◆ Exercise aim ◆
Please render the data from the line with "Open the 对帐明细统计 toolbar icon" through the line with "The height and width of the screenshot is (395, 690).", both included, as a Markdown table with the columns Row and Line. Put each line's number in Row and the line itself in Line, and leave out blank lines.
++++++
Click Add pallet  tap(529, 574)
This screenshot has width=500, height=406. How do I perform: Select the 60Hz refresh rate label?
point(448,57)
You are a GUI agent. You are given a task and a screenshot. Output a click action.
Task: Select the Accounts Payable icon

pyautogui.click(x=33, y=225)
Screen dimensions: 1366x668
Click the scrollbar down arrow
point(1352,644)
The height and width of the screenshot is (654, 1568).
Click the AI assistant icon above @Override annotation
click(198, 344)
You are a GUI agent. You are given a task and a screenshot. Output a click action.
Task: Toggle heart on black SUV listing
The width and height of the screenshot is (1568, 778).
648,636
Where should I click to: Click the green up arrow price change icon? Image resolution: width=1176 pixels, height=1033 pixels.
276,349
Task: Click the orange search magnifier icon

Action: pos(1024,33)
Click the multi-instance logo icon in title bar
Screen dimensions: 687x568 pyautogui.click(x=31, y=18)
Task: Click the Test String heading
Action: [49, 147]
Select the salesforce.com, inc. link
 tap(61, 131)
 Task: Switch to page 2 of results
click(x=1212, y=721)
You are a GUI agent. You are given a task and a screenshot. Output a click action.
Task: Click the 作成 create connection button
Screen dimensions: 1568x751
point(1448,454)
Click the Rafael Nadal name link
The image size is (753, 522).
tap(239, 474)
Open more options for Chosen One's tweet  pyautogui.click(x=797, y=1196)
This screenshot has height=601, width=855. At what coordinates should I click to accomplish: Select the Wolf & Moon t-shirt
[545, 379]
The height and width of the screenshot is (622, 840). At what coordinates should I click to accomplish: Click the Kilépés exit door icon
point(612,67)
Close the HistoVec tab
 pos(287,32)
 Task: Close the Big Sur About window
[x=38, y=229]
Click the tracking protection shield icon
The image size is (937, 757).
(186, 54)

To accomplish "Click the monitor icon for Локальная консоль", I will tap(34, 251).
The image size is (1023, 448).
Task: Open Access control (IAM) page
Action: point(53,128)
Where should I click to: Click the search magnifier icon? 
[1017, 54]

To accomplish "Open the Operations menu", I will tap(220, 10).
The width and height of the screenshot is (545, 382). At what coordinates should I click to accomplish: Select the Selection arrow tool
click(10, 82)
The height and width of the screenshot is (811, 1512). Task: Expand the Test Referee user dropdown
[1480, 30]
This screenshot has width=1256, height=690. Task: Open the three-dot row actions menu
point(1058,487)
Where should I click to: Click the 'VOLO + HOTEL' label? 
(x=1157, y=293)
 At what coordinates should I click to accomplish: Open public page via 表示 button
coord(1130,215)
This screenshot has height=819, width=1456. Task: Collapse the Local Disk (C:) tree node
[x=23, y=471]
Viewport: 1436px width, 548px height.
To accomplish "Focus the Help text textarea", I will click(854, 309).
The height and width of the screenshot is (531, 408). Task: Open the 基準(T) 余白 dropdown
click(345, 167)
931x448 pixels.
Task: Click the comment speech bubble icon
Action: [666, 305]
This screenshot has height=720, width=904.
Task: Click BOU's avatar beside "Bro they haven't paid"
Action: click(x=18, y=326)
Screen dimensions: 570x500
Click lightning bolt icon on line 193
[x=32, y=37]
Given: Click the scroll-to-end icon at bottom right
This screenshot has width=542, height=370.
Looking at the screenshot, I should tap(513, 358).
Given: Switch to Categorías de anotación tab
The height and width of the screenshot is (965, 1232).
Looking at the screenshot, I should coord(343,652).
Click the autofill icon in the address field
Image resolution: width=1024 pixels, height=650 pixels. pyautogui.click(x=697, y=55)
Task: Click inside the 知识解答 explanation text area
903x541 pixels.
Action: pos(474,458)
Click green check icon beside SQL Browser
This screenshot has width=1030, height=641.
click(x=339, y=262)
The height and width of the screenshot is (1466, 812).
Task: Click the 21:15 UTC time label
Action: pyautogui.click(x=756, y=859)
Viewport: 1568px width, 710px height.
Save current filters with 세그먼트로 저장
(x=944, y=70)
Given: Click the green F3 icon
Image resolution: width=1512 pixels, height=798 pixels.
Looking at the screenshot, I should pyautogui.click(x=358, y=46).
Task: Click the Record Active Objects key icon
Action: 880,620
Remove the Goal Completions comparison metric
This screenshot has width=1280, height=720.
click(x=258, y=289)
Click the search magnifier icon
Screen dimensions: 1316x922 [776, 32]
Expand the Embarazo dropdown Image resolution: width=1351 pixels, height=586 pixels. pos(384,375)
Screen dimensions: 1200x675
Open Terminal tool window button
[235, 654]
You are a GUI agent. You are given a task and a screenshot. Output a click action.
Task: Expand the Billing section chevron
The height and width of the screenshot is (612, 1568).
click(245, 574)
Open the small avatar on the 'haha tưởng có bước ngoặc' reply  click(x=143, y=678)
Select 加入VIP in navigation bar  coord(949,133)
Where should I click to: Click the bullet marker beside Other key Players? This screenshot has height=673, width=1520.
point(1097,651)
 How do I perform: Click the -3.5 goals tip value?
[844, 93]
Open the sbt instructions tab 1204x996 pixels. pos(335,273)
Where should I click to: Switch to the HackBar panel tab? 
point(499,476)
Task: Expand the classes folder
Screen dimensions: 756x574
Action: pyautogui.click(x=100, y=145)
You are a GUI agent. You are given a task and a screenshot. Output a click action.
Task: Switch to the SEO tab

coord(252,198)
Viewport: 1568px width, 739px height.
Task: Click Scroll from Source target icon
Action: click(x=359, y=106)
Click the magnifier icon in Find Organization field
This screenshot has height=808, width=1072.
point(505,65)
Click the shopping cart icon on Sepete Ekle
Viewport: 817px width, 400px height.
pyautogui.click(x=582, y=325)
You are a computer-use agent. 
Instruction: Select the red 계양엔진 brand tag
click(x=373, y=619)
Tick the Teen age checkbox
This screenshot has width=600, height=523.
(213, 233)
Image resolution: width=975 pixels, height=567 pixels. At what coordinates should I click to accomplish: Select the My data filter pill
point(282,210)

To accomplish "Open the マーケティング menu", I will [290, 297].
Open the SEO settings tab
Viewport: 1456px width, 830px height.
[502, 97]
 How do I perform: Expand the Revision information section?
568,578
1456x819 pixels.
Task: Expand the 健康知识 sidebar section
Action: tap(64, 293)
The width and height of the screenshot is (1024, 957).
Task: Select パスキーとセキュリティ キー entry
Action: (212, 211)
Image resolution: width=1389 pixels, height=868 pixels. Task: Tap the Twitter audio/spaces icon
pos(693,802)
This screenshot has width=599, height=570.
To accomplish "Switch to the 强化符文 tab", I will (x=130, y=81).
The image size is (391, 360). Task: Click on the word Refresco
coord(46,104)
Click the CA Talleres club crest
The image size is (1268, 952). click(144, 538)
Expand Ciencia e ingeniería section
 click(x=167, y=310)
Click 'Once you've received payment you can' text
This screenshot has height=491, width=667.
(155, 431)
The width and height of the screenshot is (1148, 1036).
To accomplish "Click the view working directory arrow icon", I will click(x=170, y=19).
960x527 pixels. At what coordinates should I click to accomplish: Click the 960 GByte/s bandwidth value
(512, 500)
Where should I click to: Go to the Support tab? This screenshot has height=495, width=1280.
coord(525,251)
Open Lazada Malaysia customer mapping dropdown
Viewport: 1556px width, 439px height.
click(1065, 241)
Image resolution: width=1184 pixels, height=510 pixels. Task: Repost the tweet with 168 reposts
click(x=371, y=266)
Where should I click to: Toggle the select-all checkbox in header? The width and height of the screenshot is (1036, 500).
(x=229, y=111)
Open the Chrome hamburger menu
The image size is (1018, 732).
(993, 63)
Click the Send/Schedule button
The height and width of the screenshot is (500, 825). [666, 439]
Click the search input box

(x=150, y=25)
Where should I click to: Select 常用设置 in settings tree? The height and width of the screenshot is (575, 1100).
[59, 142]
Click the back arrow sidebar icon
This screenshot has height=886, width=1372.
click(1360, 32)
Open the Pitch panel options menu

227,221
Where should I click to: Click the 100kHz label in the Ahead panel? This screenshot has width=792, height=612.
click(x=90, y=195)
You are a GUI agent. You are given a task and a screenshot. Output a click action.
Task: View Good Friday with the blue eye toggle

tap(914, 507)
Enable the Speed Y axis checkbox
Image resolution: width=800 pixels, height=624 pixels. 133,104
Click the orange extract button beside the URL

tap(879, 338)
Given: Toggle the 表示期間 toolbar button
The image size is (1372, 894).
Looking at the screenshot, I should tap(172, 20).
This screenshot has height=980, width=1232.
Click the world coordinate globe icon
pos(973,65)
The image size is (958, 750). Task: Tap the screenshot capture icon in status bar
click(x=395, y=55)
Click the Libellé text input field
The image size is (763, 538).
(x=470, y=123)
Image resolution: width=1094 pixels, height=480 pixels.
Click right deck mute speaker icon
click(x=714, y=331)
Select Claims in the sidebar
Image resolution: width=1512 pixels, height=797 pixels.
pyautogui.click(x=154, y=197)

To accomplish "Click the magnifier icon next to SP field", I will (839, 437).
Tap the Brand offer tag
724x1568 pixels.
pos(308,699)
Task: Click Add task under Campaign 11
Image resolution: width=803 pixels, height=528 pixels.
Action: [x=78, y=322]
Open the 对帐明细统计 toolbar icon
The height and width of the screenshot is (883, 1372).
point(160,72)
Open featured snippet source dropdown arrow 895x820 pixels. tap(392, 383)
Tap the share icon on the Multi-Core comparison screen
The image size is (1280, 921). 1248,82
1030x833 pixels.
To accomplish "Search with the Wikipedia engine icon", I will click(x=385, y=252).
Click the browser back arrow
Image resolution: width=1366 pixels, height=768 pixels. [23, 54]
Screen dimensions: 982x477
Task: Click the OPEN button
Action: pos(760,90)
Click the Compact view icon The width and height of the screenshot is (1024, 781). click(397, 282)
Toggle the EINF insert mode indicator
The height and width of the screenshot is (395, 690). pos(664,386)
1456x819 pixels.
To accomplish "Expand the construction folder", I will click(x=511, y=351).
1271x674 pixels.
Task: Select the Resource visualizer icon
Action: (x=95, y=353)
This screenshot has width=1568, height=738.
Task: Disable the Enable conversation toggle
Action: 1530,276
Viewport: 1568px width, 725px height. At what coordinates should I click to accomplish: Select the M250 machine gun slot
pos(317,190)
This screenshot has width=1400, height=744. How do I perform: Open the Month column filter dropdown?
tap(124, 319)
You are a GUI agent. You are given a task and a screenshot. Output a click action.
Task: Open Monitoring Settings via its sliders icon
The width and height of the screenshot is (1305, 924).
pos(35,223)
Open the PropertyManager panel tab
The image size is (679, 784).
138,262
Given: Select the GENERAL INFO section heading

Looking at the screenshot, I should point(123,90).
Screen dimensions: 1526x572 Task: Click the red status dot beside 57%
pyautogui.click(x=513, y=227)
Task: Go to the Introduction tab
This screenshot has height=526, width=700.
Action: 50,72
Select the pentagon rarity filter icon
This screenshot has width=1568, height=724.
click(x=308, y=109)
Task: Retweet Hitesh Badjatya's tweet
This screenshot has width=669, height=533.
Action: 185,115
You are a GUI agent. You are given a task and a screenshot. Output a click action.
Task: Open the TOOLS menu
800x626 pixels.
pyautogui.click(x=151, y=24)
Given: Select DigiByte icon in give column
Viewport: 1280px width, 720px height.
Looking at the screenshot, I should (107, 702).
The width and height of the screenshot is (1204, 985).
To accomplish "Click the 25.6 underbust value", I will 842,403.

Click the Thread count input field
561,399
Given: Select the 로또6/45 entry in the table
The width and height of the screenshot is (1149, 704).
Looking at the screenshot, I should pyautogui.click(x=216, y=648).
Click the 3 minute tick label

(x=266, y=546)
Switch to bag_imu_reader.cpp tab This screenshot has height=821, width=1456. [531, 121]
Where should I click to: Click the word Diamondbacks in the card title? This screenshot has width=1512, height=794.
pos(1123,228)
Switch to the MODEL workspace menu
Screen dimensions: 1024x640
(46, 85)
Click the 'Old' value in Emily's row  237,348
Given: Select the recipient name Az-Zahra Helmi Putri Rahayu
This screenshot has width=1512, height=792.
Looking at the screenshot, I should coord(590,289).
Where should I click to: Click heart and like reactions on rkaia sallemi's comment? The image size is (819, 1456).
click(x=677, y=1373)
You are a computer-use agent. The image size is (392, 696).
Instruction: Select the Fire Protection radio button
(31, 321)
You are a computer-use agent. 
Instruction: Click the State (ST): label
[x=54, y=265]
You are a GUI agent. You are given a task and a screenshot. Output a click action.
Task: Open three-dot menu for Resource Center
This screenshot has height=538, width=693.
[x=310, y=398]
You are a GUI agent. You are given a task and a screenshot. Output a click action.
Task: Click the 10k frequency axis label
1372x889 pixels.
++++++
◆ Written solution ◆
| Row | Line |
|---|---|
| 1 | Open the 对帐明细统计 toolbar icon |
| 2 | The height and width of the screenshot is (883, 1372). |
| 3 | point(160,72) |
| 4 | Open featured snippet source dropdown arrow 895x820 pixels. tap(392, 383) |
| 5 | Tap the share icon on the Multi-Core comparison screen |
| 6 | The image size is (1280, 921). 1248,82 |
| 7 | 1030x833 pixels. |
| 8 | To accomplish "Search with the Wikipedia engine icon", I will click(x=385, y=252). |
| 9 | Click the browser back arrow |
| 10 | Image resolution: width=1366 pixels, height=768 pixels. [23, 54] |
| 11 | Screen dimensions: 982x477 |
| 12 | Task: Click the OPEN button |
| 13 | Action: pos(760,90) |
| 14 | Click the Compact view icon The width and height of the screenshot is (1024, 781). click(397, 282) |
| 15 | Toggle the EINF insert mode indicator |
| 16 | The height and width of the screenshot is (395, 690). pos(664,386) |